Notice: The reproducibility variables underlying each score are classified using an automated LLM-based pipeline, validated against a manually labeled dataset. LLM-based classification introduces uncertainty and potential bias; scores should be interpreted as estimates. Full accuracy metrics and methodology are described in [1].

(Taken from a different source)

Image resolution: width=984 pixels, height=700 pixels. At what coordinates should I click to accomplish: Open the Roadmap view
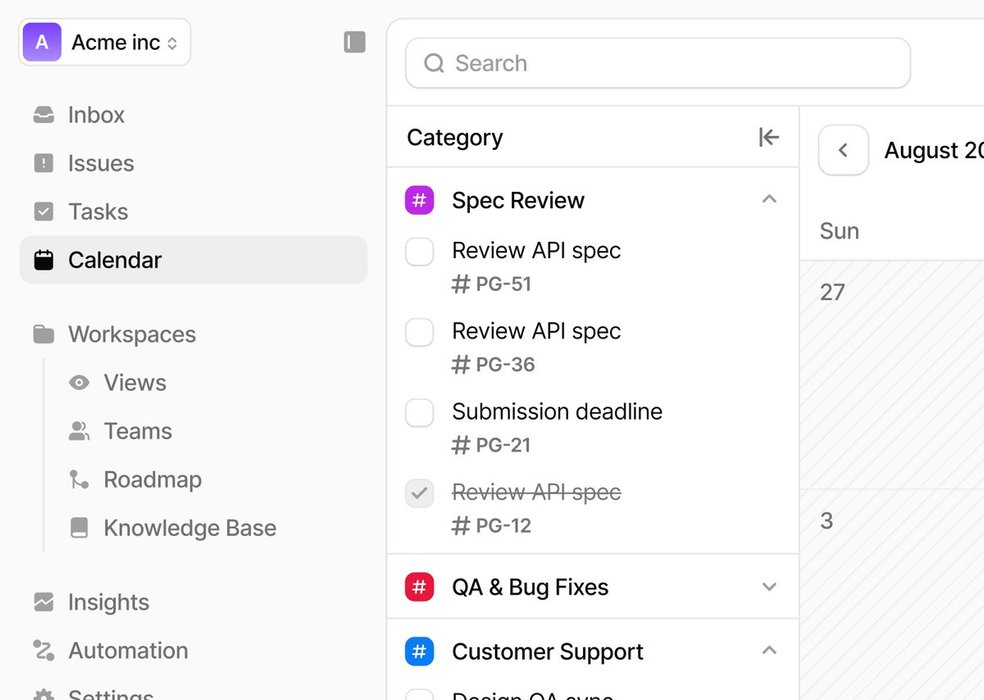point(152,480)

CRUXEval: A Benchmark for Code Reasoning, Understanding and Execution
Authors: Alex Gu, Baptiste Roziere, Hugh James Leather, Armando Solar-Lezama, Gabriel Synnaeve, Sida Wang
ICML 2024 | Venue PDF | LLM Run Details
| Reproducibility Variable | Result | LLM Response |
|---|---|---|
| Research Type | Experimental | Second, we evaluate twenty code models on our benchmark and discover that many recent high-scoring models on Human Eval show no improvements on our benchmark. |
| Researcher Affiliation | Collaboration | 1AI at Meta 2MIT. |
| Pseudocode | No | The paper describes steps for benchmark construction in prose (e.g., "At a high level, our benchmark is constructed as follows.") but does not include any formally structured pseudocode blocks or algorithms. |
| Open Source Code | No | The paper explicitly states that CRUXEVAL is a "publicly available benchmark" (a dataset), but it does not provide an explicit statement or link for the source code of the *methodology* used to create or process this benchmark. |
| Open Datasets | Yes | To our knowledge, our CRUXEVAL is the first publicly available benchmark to measure the execution ability of code LMs. |
| Dataset Splits | No | The paper mentions "train accuracy" and "test accuracy" during fine-tuning, but it does not specify a separate "validation" split for the CRUXEVAL benchmark itself in the context of reproducing the experiment evaluations. |
| Hardware Specification | No | The paper mentions the use of various language models (e.g., GPT-4, Code Llama), but it does not specify the underlying hardware (e.g., specific GPU or CPU models, memory configurations) used to run the experiments. |
| Software Dependencies | No | While Appendix C lists Hugging Face URLs for model checkpoints, the paper does not provide specific version numbers for ancillary software dependencies such as programming languages (e.g., Python 3.x) or deep learning frameworks (e.g., PyTorch 1.x). |
| Experiment Setup | Yes | We use N = 100 samples for all non-GPT models and N = 10 samples for GPT models. We report both pass@1 scores (T = 0.2) and pass@5 scores (T = 0.8). |